Under the pilot, 100 of the North Carolina-based bank’s Internet customers will receive and pay their bills on the bank Web site. The bank joins Bank One, Citibank, First Union Corp., InterWest, Key Bank, Mellon Bank Corp., Merrill Lynch, Norwest and Wells Fargo in the pilot. The venture aims to give market leader, Checkfree, a run for its money. Wachovia already uses Checkfree for electronic bill payment, and is reportedly considering piloting bill presentment with the firm also.

In related news, PNC reportedly will also be offering bill presentment to all of its customers through Checkfree by the end of the year. That would make PNC only the second or third bank after First Union Corp. to have on-line bill presentment, depending on if it can beat Bank One Corp. to the market, as reported in Financial Modernization Report’s sister publication, the American Banker. PNC is also getting ready to test bill presentment software from TransPoint.
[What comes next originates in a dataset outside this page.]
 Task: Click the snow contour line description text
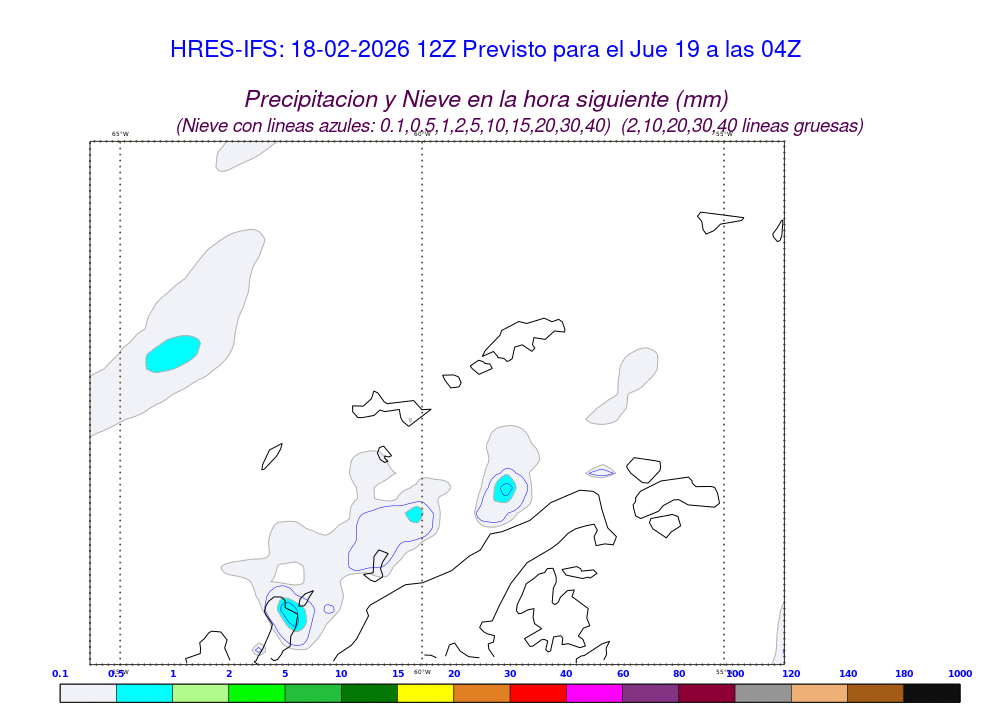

Analysts have said that although Checkfree has a good product, banks are willing to give TransPoint a shot so as not to be "beholden" to Checkfree. One phrased the situation as banks wanting Checkfree–which has 80% of the market in bill payment with the all-important pay-anyone capability that TransPoint is still working to perfect–not to think it is the only game in town. Pay anyone means a customer can get all of his or her bills on-line through the bank Web sites whether the bank has a connection with the vendor or not.

Earlier this year, Checkfree announced its impending merger with Internet portal Yahoo! Analysts said the combination would be a potent one and tough to beat if banks didn’t have the cash to go out and strike a deal with another major Internet portal to grab the traffic. Although TransPoint’s program is still being piloted, and may develop even better bells and whistles than Checkfree’s, until it can master the pay-anyone technology, it will not be able to compete effectively, sources said.

State Bank Sub buying agency first time in illinois

First Northwest Bank is about to become the first state-chartered bank in Illinois to be approved for an insurance subsidiary owned by the bank.

Although the structure is not new nationwide–at current count 38 states allow their chartered banks to have insurance powers which exceed those of national banks and all but one state, Montana, allow state-chartered banks to sell insurance to the same extent as national banks–it is a first for Illinois, the second most populous bank state after Texas. Illinois has traditionally been stringent on allowing banks insurance powers, but last year passed legislation allowing banks to sell insurance directly.

The subsidiary of the Arlington Heights-based bank is a 50-50% partnership with the Assurance Agency of Rolling Meadows, Ill. The joint venture, called First Northwest Insurance, is under the bank, not the bank holding company.

The way the structure is set up, the bank owns 100% of First Northwest Financial, which is the 50% owner of First Northwest Insurance. The deal has been approved by the state bank controller, and is awaiting final approval by the state insurance commissioner’s office. According to bank Chairman and CEO Michael Silverman, the approval has already been "semi confirmed" by that office and is expected "any minute."

"As a relatively young bank–we were four years old on Feb. 14–we certainly need to look at non-interest income. We need to look at the bottom line. We formed a mortgage subsidiary as well. We want to be a full-service financial center for our community," said Silverman, explaining why the $110- million-asset bank chose to be the pioneer of the new legal structure. The deal was put together for the bank by Chicago law firm Barack Ferrazzano.

John Gorman, partner at Washington, D.C., law firm Luse, Lehman, Gorman, Pomerenk & Schick, said the move shows that even the most restrictive states are catching up to powers expanded for national banks through court decisions over the last five years or so.

Silverman said the bank’s management chose the Assurance Agency to partner with because a bank board member, Jerry Powell, is a principal in that company and with his background, he will be a managing partner in the joint venture.